3月3日は胃の内視鏡検査だった。胃の内視鏡の検査はもう5年くらい前から受けている。バリウム検査は健康診断で以前からやっていたけど、バリウム検査が血液検査になったので、健康診断でもあの重ったるい、バリウムを飲む事はなくなった。

急性膵炎から嚢胞になって、消化器内科に定期的に受診するようになり、喉の違和感を訴えたところ、胃の内視鏡検査をすることになり、1年に1回検査をしていた。胃は軽い逆流性食道炎の所見がでたが、特に異常はなかった、それでも、喉の違和感はずっと続き消化薬を処方されながら、年に1回の内視鏡検査を受けていた。


2019年10月16日 いつものように胃カメラの検査。検査終了後に言われたのが、「本日は組織をとっていますので。。。。。」

そうなんだ、なーんにも気が付かず、口にカメラを入れたところから記憶は飛んでしまって、なにもわからなかった。「何かあるんだな」とそのくらいの軽い反応だった。「どうしよう、心配だ!」なんて気持ちは微塵もない。とにかく、この日は帰ってからも眠たかったひたすら眠たかった。眠りこけた一日だった。

2週間後の結果で、初期の食道がんが見つかり、1週間後の11月6日再び組織検査で胃カメラをの検査となった。

その後年明けの2020年2月に入院内視鏡治療となったわけだが、経過観察ということで4月1日(この日はアベノマスクの配布が発表され、まさかエイプリルフール?と思った)と9月16日(この日は私の何度目かの誕生日)に胃カメラをのんだわけです。

そして、今回は3月3日、桃の節句に胃カメラですよ!ありがとう主治医!ここまで日を合わせてくれるとは、たまたま偶然だけどね。

いつものように、血液検査と血圧測定を済ませ、着替えをして椅子に座って順番を待つ。もう、何度も検査をしているので、不安なことはない。胃カメラを突っ込まれゲーゲーするのはいやだけど、まあ看護師さんが背中をさすってくれるし動きようがないのでまな板の上の鯉になるだけだ。

名前を呼ばれる。

検査室の中に入ると、あの匂い病院とは場違いの匂いがする。

なんだろう?懐かしい匂い?

検査室が懐かしい処?確かに半年ぶりだけれど、そんなはずはない。でも、ここに入ると半年前もその半年前も、何度も何度も検査室に入るたびにこの匂いが鼻にまとわりつくのだ。それは、嫌な匂いでなく好きな匂い。

バニラエッセンにの匂い。

そう思っているうちに、鎮静剤のラインを手の甲に入れられる。左からはとれず右からの挿入になるが、今回はそんなに時間はかからなかった。

口を開けて数滴麻酔薬を吹きかけられる。

「あゝこれだ!」

バニラエッセンスの正体は麻酔薬だったのだ。

その時ある記憶が蘇ってきた。

子どもの頃家にバニラエッセンスの茶色の小瓶があった。お菓子など作るような家ではなかったと思うがあったのだ。その小瓶からは、ケーキがないのにケーキの匂いが、プリンなどないのにプリンの匂いがし、魔法の小瓶だった。ある日のこと、これを口の中に含めばケーキを食べた気分になる?プリンを食べた気になるかな?そう思った。

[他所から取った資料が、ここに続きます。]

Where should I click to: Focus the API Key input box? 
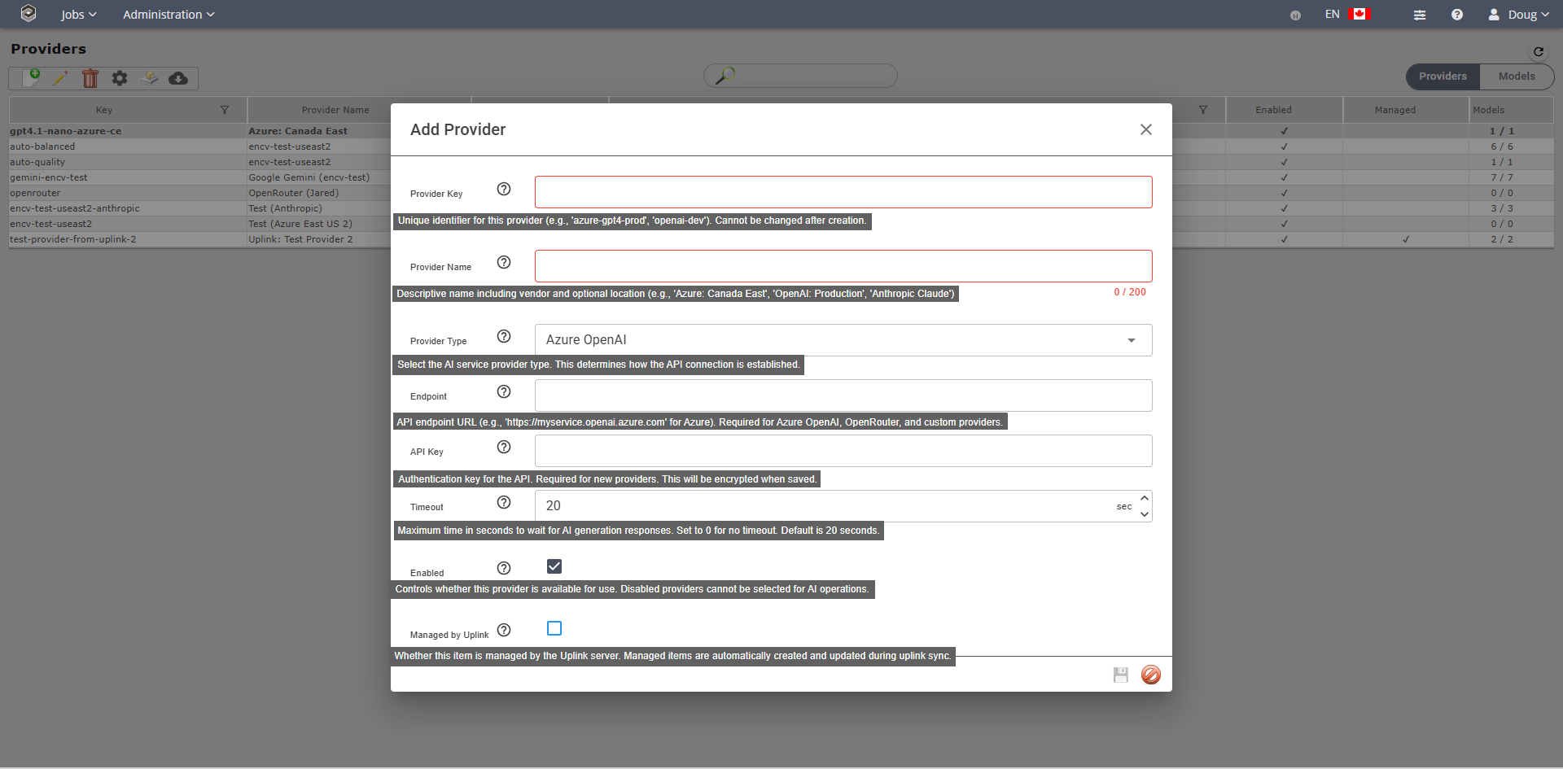coord(843,451)
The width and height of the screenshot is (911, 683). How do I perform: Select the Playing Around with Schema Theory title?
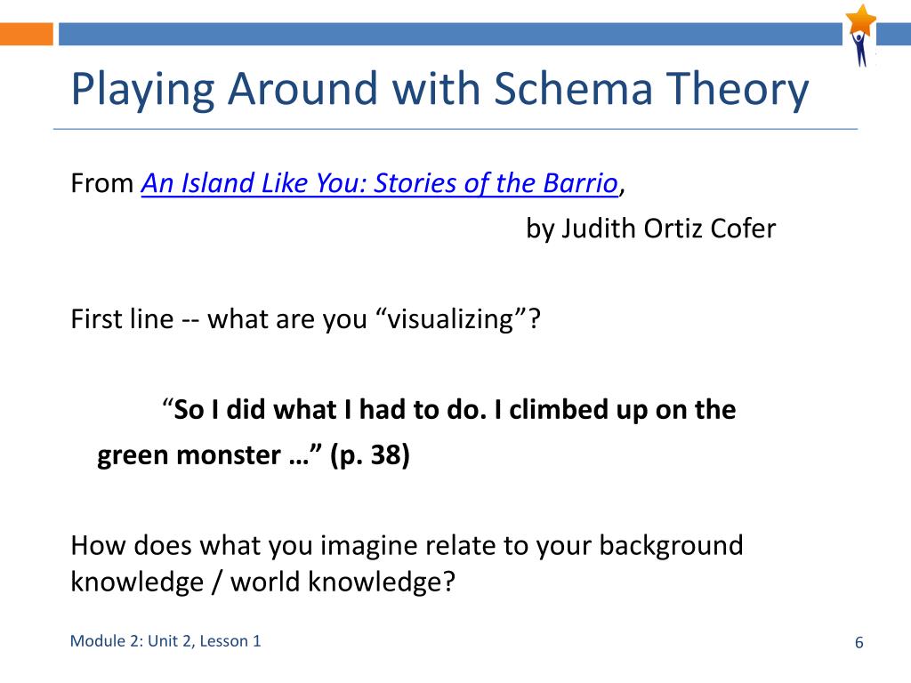[x=439, y=88]
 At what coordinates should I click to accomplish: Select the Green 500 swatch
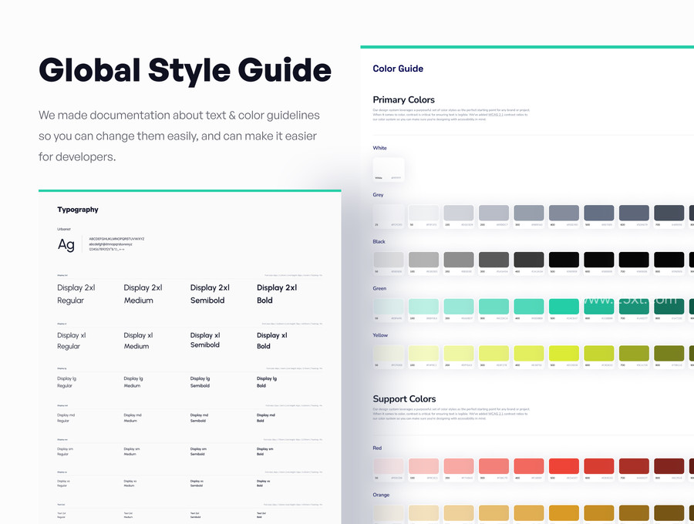tap(564, 307)
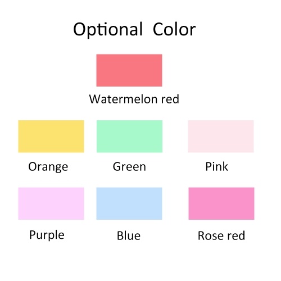Click the word Color in the title
Screen dimensions: 281x281
tap(174, 29)
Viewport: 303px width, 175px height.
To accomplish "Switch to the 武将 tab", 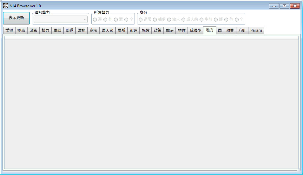I will [x=9, y=31].
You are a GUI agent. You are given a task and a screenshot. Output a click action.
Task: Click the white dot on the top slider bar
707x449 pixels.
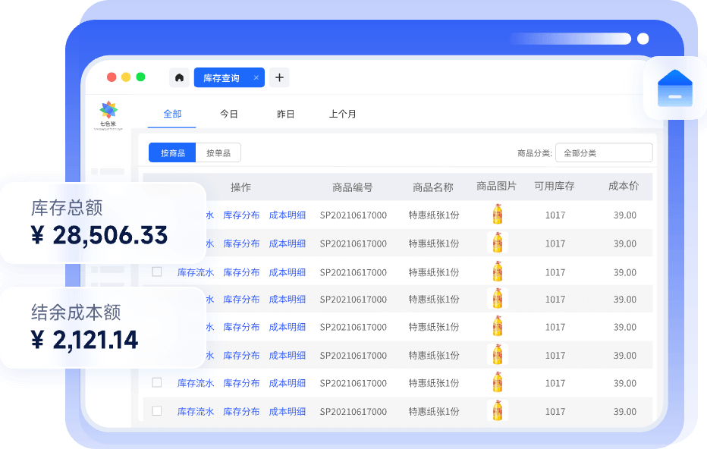click(643, 39)
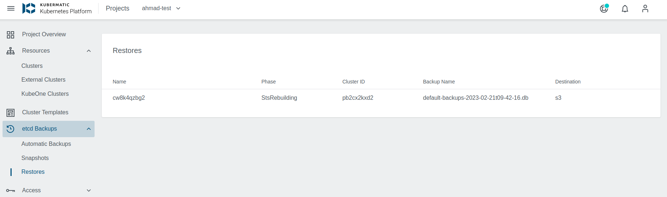The width and height of the screenshot is (667, 197).
Task: Select the cw8k4qzbg2 restore row
Action: (129, 98)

そう思ったら、やらずにはいられないのが私。誰も見てないのをいいことに、口を開けて魔法の小瓶を逆さにして数滴ポンポンポンと口の中へ。

さぞ、美味しい匂いに口の中が包まれるかと思いきや、とんでもなかった。

直ぐにペッペと吐き出したが口の中の感覚がすべて持っていかれ、痺れてしまった。匂いだとあんなにいい匂いなのに、口に含むと匂いがなくなりしびれてしまう。本当に魔法の小瓶だった。

魔法の小瓶と違うのは、すぐに吐き出すことができないこと。医師の指示があるまで口に含んでおかなければいけない。しっかり口の中に滞在した麻酔薬はその後のど元を通過する。あの時と一緒で口の中の感覚は何も残っていない。そのおかげで胃カメラという物体を飲み込むことができるのだ。

ラインから鎮静剤を投入され半分意識もうろうとする中、マウスピースから胃カメラが挿入される。看護師さんに背中をさすられながら、

「苦しい。。。苦しいけど。。。さあ、お行き胃カメラよ。そして、どこか私に悪いところがないか見ておいで、もし悪いところがあっても、見て見ぬふりしていいからね。私はちっとも構わないから。」

と、私は心の中で呟いた。

そして、検査はあっという間予定通りに終わり、私はしばらくの間眠りについた。